[Stored data entries]
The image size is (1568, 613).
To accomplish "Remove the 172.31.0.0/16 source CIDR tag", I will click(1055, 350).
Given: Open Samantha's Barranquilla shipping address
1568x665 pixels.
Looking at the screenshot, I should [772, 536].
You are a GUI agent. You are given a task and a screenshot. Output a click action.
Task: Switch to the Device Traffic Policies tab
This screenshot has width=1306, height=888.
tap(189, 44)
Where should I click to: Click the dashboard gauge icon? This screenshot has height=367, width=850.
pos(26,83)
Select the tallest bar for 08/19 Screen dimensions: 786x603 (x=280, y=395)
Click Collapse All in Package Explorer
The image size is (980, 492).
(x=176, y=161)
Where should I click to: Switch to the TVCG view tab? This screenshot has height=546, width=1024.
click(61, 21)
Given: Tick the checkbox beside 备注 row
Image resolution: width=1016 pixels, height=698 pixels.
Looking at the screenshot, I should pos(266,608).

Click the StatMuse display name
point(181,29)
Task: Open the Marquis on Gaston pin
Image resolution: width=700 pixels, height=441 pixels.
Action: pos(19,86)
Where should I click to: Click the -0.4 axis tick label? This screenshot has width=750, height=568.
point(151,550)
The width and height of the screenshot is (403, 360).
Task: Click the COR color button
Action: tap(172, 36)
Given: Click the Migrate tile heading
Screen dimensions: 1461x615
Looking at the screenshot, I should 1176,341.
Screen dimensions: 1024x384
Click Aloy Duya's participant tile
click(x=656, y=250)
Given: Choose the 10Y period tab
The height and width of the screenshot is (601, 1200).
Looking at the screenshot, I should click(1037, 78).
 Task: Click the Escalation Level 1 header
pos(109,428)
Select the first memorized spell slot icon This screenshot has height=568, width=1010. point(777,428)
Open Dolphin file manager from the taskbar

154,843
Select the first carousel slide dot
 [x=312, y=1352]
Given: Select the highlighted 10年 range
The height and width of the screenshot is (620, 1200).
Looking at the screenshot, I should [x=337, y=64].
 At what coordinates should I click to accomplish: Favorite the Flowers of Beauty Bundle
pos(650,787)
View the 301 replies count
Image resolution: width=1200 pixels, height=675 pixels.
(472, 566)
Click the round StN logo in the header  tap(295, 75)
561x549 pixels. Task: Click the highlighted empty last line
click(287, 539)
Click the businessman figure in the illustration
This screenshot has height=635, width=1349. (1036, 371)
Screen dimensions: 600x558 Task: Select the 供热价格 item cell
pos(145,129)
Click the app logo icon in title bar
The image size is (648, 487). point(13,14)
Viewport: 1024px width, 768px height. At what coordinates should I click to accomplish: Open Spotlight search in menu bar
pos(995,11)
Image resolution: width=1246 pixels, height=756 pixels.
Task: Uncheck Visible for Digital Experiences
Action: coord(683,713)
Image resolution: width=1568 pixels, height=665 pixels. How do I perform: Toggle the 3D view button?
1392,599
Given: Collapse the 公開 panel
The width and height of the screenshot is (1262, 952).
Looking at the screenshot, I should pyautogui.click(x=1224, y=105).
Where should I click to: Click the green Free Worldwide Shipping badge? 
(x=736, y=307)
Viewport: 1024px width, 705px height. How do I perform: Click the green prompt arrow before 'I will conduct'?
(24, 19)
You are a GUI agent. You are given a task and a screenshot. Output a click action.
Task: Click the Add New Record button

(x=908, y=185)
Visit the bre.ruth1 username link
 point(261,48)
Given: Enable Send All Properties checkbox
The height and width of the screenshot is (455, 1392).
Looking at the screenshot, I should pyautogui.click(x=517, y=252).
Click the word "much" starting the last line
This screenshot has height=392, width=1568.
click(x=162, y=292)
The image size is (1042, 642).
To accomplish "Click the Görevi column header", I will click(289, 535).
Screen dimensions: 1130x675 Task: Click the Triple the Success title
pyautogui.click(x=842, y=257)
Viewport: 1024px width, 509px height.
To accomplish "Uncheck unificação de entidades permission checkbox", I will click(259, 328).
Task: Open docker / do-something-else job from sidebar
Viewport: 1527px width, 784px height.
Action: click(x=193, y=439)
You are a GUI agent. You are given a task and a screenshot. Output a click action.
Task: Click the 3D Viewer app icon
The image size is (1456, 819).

Task goal ▸ Nothing but the lines from the top of the records down to the line with "Task: Open the Marquis on Gaston pin" belongs in the answer; repeat them exactly.

Task output ▸
The image size is (1568, 613).
To accomplish "Remove the 172.31.0.0/16 source CIDR tag", I will click(1055, 350).
Given: Open Samantha's Barranquilla shipping address
1568x665 pixels.
Looking at the screenshot, I should [772, 536].
You are a GUI agent. You are given a task and a screenshot. Output a click action.
Task: Switch to the Device Traffic Policies tab
This screenshot has width=1306, height=888.
tap(189, 44)
Where should I click to: Click the dashboard gauge icon? This screenshot has height=367, width=850.
pos(26,83)
Select the tallest bar for 08/19 Screen dimensions: 786x603 (x=280, y=395)
Click Collapse All in Package Explorer
The image size is (980, 492).
(x=176, y=161)
Where should I click to: Switch to the TVCG view tab? This screenshot has height=546, width=1024.
click(61, 21)
Given: Tick the checkbox beside 备注 row
Image resolution: width=1016 pixels, height=698 pixels.
Looking at the screenshot, I should pos(266,608).

Click the StatMuse display name
point(181,29)
Task: Open the Marquis on Gaston pin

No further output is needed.